Outsourcer LogicaCMG has signed a three-year, $4 million contract to keep providing application and IT services management and support to Woodside Energy in Western Australia.
Andrew Tindell, CEO at LogicaCMG Australia, said the deal is essentially an extension of an existing contract signed around two years ago and will be managed out of Perth.
'It shows the contract was keeping our customer happy. It's basically an extension of what we were doing already but there will be some adjustment to the scope of it that's not very significant,' Tindell said.
Greg Forbes, MD for energy and utilities in Asia at LogicaCMG, said the contract covered all the energy company's application, maintenance, support and development outside its SAP environment.
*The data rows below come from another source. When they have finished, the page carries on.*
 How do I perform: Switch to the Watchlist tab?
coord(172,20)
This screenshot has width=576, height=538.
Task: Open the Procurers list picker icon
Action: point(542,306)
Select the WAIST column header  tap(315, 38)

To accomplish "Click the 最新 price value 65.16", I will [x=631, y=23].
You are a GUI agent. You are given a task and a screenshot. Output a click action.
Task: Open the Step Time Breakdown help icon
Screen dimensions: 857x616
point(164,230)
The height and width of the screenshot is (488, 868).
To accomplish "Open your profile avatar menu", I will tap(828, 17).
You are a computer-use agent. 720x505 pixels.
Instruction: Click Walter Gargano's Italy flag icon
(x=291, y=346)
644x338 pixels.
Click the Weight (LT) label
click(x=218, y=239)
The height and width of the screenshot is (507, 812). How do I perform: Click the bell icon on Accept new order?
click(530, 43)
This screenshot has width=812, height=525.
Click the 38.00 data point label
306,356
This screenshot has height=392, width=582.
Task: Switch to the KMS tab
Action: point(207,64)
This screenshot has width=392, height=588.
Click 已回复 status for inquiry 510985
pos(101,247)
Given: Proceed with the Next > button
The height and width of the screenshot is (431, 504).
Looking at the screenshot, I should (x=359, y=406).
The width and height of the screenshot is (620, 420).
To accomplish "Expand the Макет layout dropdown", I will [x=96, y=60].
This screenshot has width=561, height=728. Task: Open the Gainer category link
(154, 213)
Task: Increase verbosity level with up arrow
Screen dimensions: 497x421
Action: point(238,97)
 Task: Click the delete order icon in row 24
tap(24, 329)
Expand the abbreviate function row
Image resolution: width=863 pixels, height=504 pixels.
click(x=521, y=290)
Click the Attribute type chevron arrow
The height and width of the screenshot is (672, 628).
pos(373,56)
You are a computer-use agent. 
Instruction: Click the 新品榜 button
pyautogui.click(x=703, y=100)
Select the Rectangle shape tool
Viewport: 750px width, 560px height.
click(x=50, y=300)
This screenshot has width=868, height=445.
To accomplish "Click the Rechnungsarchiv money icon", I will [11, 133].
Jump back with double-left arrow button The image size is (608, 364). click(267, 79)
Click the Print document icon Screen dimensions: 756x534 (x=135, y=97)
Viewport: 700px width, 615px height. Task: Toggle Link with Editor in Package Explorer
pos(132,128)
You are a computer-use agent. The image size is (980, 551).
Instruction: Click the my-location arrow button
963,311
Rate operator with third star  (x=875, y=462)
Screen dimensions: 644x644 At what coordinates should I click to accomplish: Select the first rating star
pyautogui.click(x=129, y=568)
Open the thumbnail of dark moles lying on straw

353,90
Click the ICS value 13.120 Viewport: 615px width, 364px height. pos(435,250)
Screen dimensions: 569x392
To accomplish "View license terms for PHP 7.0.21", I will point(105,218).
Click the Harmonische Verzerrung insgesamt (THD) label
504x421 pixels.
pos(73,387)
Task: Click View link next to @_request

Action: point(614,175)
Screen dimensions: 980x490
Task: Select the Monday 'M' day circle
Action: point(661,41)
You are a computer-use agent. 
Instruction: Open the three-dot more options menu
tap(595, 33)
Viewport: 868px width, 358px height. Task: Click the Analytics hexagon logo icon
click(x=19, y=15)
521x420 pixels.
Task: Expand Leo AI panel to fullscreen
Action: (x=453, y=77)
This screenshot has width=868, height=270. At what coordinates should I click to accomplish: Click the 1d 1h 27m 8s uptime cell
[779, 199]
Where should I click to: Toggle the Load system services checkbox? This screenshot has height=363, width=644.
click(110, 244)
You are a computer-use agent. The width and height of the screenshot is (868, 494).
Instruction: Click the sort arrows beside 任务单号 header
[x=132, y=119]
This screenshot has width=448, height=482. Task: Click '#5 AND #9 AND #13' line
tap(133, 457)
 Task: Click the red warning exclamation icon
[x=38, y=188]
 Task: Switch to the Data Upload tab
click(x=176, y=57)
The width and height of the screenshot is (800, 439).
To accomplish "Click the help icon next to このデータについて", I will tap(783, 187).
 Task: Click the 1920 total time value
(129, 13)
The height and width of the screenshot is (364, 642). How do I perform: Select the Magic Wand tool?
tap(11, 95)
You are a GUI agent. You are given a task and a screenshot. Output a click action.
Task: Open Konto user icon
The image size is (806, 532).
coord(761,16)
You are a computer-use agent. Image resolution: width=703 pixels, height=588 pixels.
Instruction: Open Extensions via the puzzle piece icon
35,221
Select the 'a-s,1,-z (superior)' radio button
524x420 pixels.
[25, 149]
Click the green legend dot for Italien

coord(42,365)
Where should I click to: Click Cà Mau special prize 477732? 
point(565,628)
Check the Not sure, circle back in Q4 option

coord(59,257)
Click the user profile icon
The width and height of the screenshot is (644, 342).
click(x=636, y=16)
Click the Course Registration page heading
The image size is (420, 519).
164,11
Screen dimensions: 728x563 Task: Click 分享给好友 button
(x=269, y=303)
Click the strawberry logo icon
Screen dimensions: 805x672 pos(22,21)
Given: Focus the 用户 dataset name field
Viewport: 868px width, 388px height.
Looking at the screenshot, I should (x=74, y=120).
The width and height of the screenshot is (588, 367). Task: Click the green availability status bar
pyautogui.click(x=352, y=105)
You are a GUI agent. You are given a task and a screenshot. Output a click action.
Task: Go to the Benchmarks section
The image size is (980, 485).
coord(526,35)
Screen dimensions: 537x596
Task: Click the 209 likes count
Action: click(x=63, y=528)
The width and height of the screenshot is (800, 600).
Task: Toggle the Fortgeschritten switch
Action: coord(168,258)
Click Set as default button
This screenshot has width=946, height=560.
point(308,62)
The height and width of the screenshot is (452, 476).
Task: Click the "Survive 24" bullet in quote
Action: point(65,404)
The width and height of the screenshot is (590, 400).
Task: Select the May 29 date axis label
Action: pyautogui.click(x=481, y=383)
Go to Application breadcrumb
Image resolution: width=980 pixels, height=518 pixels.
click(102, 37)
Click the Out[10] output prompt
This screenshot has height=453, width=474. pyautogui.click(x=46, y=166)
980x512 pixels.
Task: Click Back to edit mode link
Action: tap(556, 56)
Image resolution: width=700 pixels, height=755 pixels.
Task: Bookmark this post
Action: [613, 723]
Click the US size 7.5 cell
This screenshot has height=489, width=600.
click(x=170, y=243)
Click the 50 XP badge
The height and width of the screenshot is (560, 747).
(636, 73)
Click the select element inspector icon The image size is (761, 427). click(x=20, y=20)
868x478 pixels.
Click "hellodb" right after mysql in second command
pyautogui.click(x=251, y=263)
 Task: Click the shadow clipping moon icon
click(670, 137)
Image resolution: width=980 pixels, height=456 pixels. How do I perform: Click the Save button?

'So it encompasses third-party products and supply as well. We supply the system and personnel around the Java J2EE or .NET environment - but perhaps moving more towards J2EE,' he said.
Forbes said that, although Woodside had significant amounts of Microsoft in its IT infrastructure, the company was following the trend of moving more towards open source to save costs and maintain vendor independence.
'We need to rationalise some of [the infrastructure] because, given that different departments are doing different things, that can give them a bit of a cost benefit,' he said.
Forbes said Woodside was engaged in a 'profit improvement program' stipulating, among other things, a 30 percent cost reduction in the next 12 months.
'It's not about cost-cutting per se, but more about getting some models together to get a 30 percent of unit-cost down to build more profits,' Forbes said.
He added that, from an application support perspective, LogicaCMG managed to bring Woodside's costs down to that target over the last few years.
'I think the key thing is we're now focusing on trying to rationalise applications [for Woodside],' Forbes said. LogicaCMG's global financial results were also announced.
Tindell said that the company's Australian revenue had grown 'subtly' by about one percent in the last six months, largely through a focus on selective sourcing.
'We have grown the orders though ... by about 21 percent ... which is more important because to grow the revenue you need to [first] grow the orders,' he added.
Tindell said it had been a 'very hard' two years but LogicaCMG believed it had turned the corner. The profit margin had gone up by about seven percent, compared to five percent in the same period last year.
Outsourcing accounted for about half the company's revenue in Australia, he added.
LogicaCMG did not publish a country-by-country breakdown of its financial results, but the 'Rest of World' category had taken £61 million in the past year and Australia earned about 40 to 45 percent of that, Tindell said.